One of his most exciting projects is the Art B&B, a 19-room reimagining of a typical bed-and-breakfast, with each room uniquely conceived by an artist.
Art B&B's profits are earmarked for reinvestment in the local creative scene and he proudly noted that income from the hotel this summer exceeded all expectations.
"Blackpool has the same issues that all the UK seaside towns have," he said.
"But it's by far the most visited, and so becomes a concentrated version of everything that happens in them, good and bad."
FRINTON-ON-SEA, ESSEX
It was a Victorian industrialist who put Frinton-on-Sea on the map: Sir Richard Powell Cooper created the town as it exists now in the 1890s, pumping his fortune into creating an exclusive enclave controlled by strict by-laws. There would be no pier, no ice cream stands - even the colour of beach huts would be regulated.
Today, Frinton-on-Sea is home to 5,000 people. One of them is Clive Brill, a 61-year-old actor and producer who now runs its seven-week summer theatre festival after first visiting as a performer. He said: "Frinton adjoins one of the best beaches in the UK - it's golden sand and has the most fantastic tides."
The town has bucked the downturn, thanks to a focus on upscale tourism from the outset. It resisted any effort to expand or attract a broader audience despite the economic potential. It also features impressive housing stock, including thoseby C.F.A. Voysey, the Arts and Crafts designer and architect.
Prices can be surprisingly reasonable for waterfront property: An eight-bedroom house, for instance, is for sale at about US$1.4 million.
Brill said the town relished its almost Big Brother-like approach, as well as its prim gentility.
Indeed, more than one-third of locals are of pensionable age. But recent additions to the town are a nod to the influx of younger people - take, for example, the tapas and wine bar, Different, whose name seems equal parts challenge and explanation.
MARGATE, KENT
Gizzi Erskine, 42, was amazed during her first visit to Margate eight years ago.
The cookery writer and television presenter, who grew up in London, visited after friends from the capital's artsy area began flocking there.
"Margate had a gritty glamour and the sunsets are unbelievable - I've seen colours in that sky that I've never seen anywhere else in the world.
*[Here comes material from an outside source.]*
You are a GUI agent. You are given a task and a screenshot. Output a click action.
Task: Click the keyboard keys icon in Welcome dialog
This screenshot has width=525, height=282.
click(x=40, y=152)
The light is something to behold," she said.
Recently, she became the latest D.F.L. - "Down from London", in Margate-speak - after opening a new restaurant, the Love Cafe, in an old diner.
Her business partners include Carl Barat, a member of the louche rock band the Libertines. He already co-owns a hotel, the Albion, in the town - where visiting musicians can stay while they record in the new studios that have also opened here.
It was hard to predict such a drastic upturn when Margate's Turner Contemporary gallery opened in April 2011. J.M.W. Turner had lived here as a child and painted the community regularly.
That same year, one in four shops in Margate closed, the worst rate anywhere in Britain. It was a stronghold for the United Kingdom Independence Party, the right-wing, anti-European Union party.
Yet the gallery served as a beacon to lure creative types to the town, expanding the population and perspective here.
The return of the acclaimed contemporary artist Tracey Emin, who grew up in Margate, was a boost too. Another D.F.L., she plans to turn her Margate home into a museum after her death.
The renaissance of this seaside resort is undoubtedly buttressed by its location - an hour and a half from London by high-speed train.
That Margate was one of the first seaside wellness resorts also played a role in the recent rebound.
The Royal Sea Bathing Hospital, the first of its kind in Britain, opened in 1791. Also, many of the adjoining homes are large Georgian townhouses that remain well-priced and well-built, but primed for renovation.
"People who couldn't afford to buy in London could buy here," Erskine said, sounding a note of discomfort that is familiar in any gentrified locale.
One recent report from the Property Market Index noted a surging premium for seafront homes, which could fetch around US$943,000 - likely a direct result of their desirability among the D.F.L.s.
"I do feel slightly concerned about the socio-economics of it, all the rich white people taking over."